Recapitulation of developmental mechanisms to revascularise the ischemic heart

Journal article

Restoring blood flow after myocardial infarction (MI) is essential for survival of existing and newly regenerated tissue. Endogenous vascular repair processes are deployed following injury, but are poorly understood. We sought to determine whether developmental mechanisms of coronary vessel formation are intrinsically reactivated in the adult mouse post-MI. Using pulse-chase genetic lineage tracing, we establish that de novo vessel formation constitutes a significant component of the neovascular response, with apparent cellular contributions from the endocardium and coronary sinus. The adult heart reverts to its former hypertrabeculated state and repeats the process of compaction, which may facilitate endocardium-derived neovascularisation. The capacity for angiogenic sprouting of the coronary sinus vein, the adult derivative of the sinus venosus, may also reflect its embryonic origin. The quiescent epicardium is reactivated and, while direct cellular contribution to new vessels is minimal, it supports the directional expansion of the neovessel network towards the infarcted myocardium. Thymosin β4, a peptide with roles in vascular development, was required for endocardial compaction, epicardial vessel expansion and smooth muscle cell recruitment.

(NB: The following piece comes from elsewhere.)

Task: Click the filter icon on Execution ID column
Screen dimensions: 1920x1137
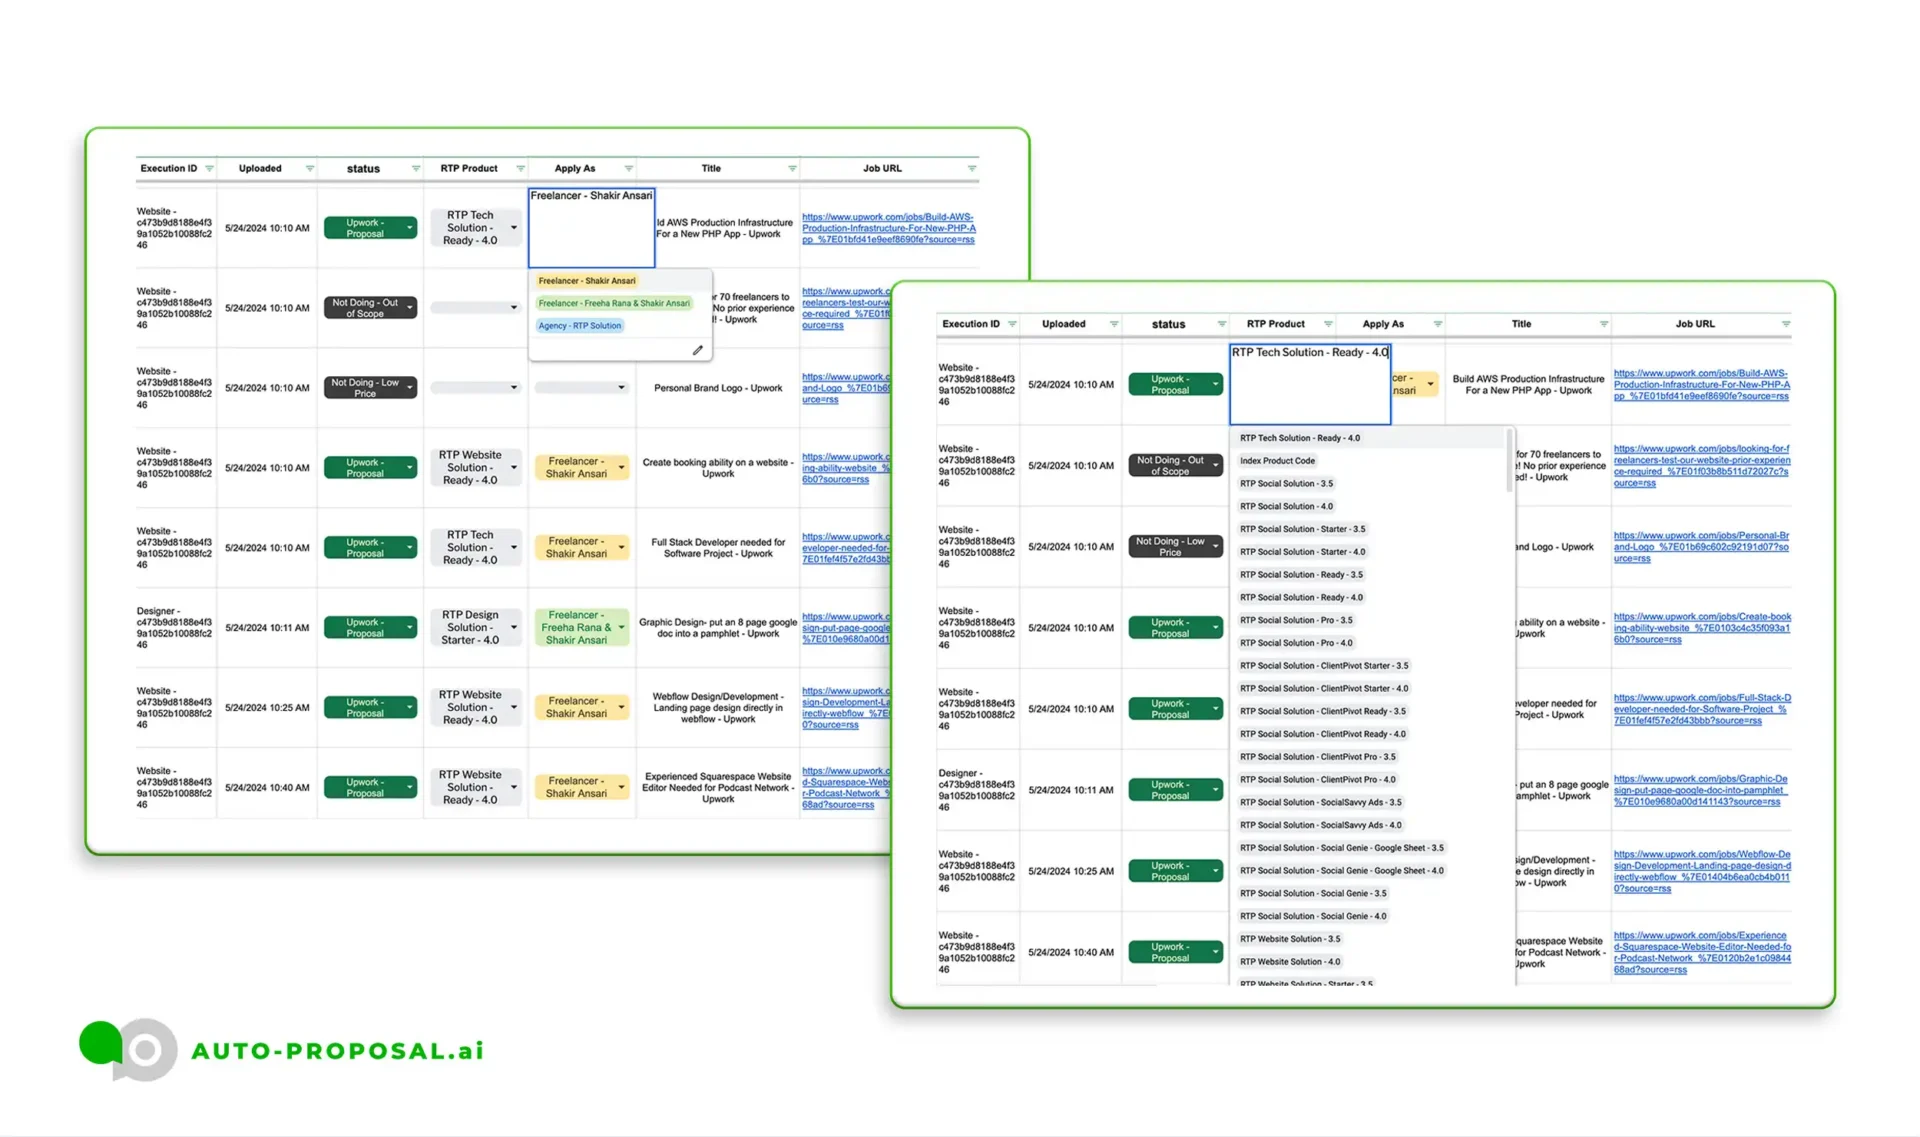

Insight into pathways that regulate endogenous vascular repair, drawing on comparisons with development, may reveal novel targets for therapeutically enhancing neovascularisation.

Authors: Dube, K; Thomas, T; Munshaw, S; Rohling, M; Riley, P

• Publication status: Published
• Peer review status: Peer reviewed
• Publisher: American Society for Clinical Investigation
• Journal: JCI Insight
• Volume: 2
• Issue: 22
• Pages: 96800
• Publication date: 2017-11-16
• Acceptance date: 2017-10-11
• DOI: 10.1172/jci.insight.96800
• ISSN: 2379-3708